• **Listed records**:
_ _ _ _ _ _ _

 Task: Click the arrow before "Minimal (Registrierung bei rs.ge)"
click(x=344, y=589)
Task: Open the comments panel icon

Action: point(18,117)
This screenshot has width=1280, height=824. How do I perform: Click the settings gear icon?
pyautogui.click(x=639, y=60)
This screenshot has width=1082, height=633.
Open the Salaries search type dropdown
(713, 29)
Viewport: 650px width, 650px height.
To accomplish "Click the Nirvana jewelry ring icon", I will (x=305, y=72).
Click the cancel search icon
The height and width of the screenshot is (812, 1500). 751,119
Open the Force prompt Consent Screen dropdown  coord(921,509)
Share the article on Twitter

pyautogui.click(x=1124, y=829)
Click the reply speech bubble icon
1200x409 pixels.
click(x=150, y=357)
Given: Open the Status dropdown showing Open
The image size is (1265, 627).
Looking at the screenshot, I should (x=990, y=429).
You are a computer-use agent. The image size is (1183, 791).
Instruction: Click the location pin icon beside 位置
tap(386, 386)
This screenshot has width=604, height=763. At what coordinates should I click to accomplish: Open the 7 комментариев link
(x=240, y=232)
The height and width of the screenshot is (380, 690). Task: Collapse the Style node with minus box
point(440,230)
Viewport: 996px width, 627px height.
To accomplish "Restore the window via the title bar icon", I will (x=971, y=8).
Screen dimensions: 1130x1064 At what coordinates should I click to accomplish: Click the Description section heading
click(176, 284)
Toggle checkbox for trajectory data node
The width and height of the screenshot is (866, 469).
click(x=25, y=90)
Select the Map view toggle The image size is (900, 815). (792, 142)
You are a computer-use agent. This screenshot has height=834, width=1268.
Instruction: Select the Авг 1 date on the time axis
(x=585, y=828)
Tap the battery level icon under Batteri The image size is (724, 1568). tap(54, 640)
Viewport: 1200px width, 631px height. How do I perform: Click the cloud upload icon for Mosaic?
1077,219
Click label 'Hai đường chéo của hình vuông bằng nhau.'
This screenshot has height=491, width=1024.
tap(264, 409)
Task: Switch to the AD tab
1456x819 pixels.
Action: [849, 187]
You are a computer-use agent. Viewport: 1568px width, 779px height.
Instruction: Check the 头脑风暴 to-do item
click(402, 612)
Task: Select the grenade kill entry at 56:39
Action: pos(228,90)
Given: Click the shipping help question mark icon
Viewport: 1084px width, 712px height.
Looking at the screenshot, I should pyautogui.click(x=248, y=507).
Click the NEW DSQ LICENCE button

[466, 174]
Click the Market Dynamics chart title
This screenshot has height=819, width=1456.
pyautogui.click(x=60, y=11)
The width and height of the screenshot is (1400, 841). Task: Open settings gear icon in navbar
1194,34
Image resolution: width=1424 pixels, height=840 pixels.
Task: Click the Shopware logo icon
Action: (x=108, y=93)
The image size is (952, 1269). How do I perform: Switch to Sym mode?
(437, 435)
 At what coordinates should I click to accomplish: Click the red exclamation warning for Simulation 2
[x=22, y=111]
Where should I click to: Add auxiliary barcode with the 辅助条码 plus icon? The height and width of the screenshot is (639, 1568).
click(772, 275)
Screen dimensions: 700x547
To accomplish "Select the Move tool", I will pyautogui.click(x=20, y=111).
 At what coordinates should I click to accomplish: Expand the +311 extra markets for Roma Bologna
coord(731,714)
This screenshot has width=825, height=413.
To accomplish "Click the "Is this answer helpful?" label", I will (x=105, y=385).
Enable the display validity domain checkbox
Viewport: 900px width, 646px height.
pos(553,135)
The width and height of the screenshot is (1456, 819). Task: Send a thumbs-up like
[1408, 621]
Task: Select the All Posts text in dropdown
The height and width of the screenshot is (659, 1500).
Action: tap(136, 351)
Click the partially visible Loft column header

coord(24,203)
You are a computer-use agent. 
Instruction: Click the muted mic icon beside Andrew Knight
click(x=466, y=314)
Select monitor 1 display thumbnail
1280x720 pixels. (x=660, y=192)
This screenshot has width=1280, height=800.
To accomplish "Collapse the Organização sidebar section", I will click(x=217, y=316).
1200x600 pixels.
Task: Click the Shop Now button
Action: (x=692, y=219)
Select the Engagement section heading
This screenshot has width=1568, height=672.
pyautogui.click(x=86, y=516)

_ _ _ _ _ _ _

• **Requirement**:
Copy out all the lines above exactly as they appear.

• **Correct result**:
 Task: Click the arrow before "Minimal (Registrierung bei rs.ge)"
click(x=344, y=589)
Task: Open the comments panel icon

Action: point(18,117)
This screenshot has width=1280, height=824. How do I perform: Click the settings gear icon?
pyautogui.click(x=639, y=60)
This screenshot has width=1082, height=633.
Open the Salaries search type dropdown
(713, 29)
Viewport: 650px width, 650px height.
To accomplish "Click the Nirvana jewelry ring icon", I will (x=305, y=72).
Click the cancel search icon
The height and width of the screenshot is (812, 1500). 751,119
Open the Force prompt Consent Screen dropdown  coord(921,509)
Share the article on Twitter

pyautogui.click(x=1124, y=829)
Click the reply speech bubble icon
1200x409 pixels.
click(x=150, y=357)
Given: Open the Status dropdown showing Open
The image size is (1265, 627).
Looking at the screenshot, I should (x=990, y=429).
You are a computer-use agent. The image size is (1183, 791).
Instruction: Click the location pin icon beside 位置
tap(386, 386)
This screenshot has width=604, height=763. At what coordinates should I click to accomplish: Open the 7 комментариев link
(x=240, y=232)
The height and width of the screenshot is (380, 690). Task: Collapse the Style node with minus box
point(440,230)
Viewport: 996px width, 627px height.
To accomplish "Restore the window via the title bar icon", I will (x=971, y=8).
Screen dimensions: 1130x1064 At what coordinates should I click to accomplish: Click the Description section heading
click(176, 284)
Toggle checkbox for trajectory data node
The width and height of the screenshot is (866, 469).
click(x=25, y=90)
Select the Map view toggle The image size is (900, 815). (792, 142)
You are a computer-use agent. This screenshot has height=834, width=1268.
Instruction: Select the Авг 1 date on the time axis
(x=585, y=828)
Tap the battery level icon under Batteri The image size is (724, 1568). tap(54, 640)
Viewport: 1200px width, 631px height. How do I perform: Click the cloud upload icon for Mosaic?
1077,219
Click label 'Hai đường chéo của hình vuông bằng nhau.'
This screenshot has height=491, width=1024.
tap(264, 409)
Task: Switch to the AD tab
1456x819 pixels.
Action: [849, 187]
You are a computer-use agent. Viewport: 1568px width, 779px height.
Instruction: Check the 头脑风暴 to-do item
click(402, 612)
Task: Select the grenade kill entry at 56:39
Action: pos(228,90)
Given: Click the shipping help question mark icon
Viewport: 1084px width, 712px height.
Looking at the screenshot, I should pyautogui.click(x=248, y=507).
Click the NEW DSQ LICENCE button

[466, 174]
Click the Market Dynamics chart title
This screenshot has height=819, width=1456.
pyautogui.click(x=60, y=11)
The width and height of the screenshot is (1400, 841). Task: Open settings gear icon in navbar
1194,34
Image resolution: width=1424 pixels, height=840 pixels.
Task: Click the Shopware logo icon
Action: (x=108, y=93)
The image size is (952, 1269). How do I perform: Switch to Sym mode?
(437, 435)
 At what coordinates should I click to accomplish: Click the red exclamation warning for Simulation 2
[x=22, y=111]
Where should I click to: Add auxiliary barcode with the 辅助条码 plus icon? The height and width of the screenshot is (639, 1568).
click(772, 275)
Screen dimensions: 700x547
To accomplish "Select the Move tool", I will pyautogui.click(x=20, y=111).
 At what coordinates should I click to accomplish: Expand the +311 extra markets for Roma Bologna
coord(731,714)
This screenshot has width=825, height=413.
To accomplish "Click the "Is this answer helpful?" label", I will (x=105, y=385).
Enable the display validity domain checkbox
Viewport: 900px width, 646px height.
pos(553,135)
The width and height of the screenshot is (1456, 819). Task: Send a thumbs-up like
[1408, 621]
Task: Select the All Posts text in dropdown
The height and width of the screenshot is (659, 1500).
Action: tap(136, 351)
Click the partially visible Loft column header

coord(24,203)
You are a computer-use agent. 
Instruction: Click the muted mic icon beside Andrew Knight
click(x=466, y=314)
Select monitor 1 display thumbnail
1280x720 pixels. (x=660, y=192)
This screenshot has width=1280, height=800.
To accomplish "Collapse the Organização sidebar section", I will click(x=217, y=316).
1200x600 pixels.
Task: Click the Shop Now button
Action: (x=692, y=219)
Select the Engagement section heading
This screenshot has width=1568, height=672.
pyautogui.click(x=86, y=516)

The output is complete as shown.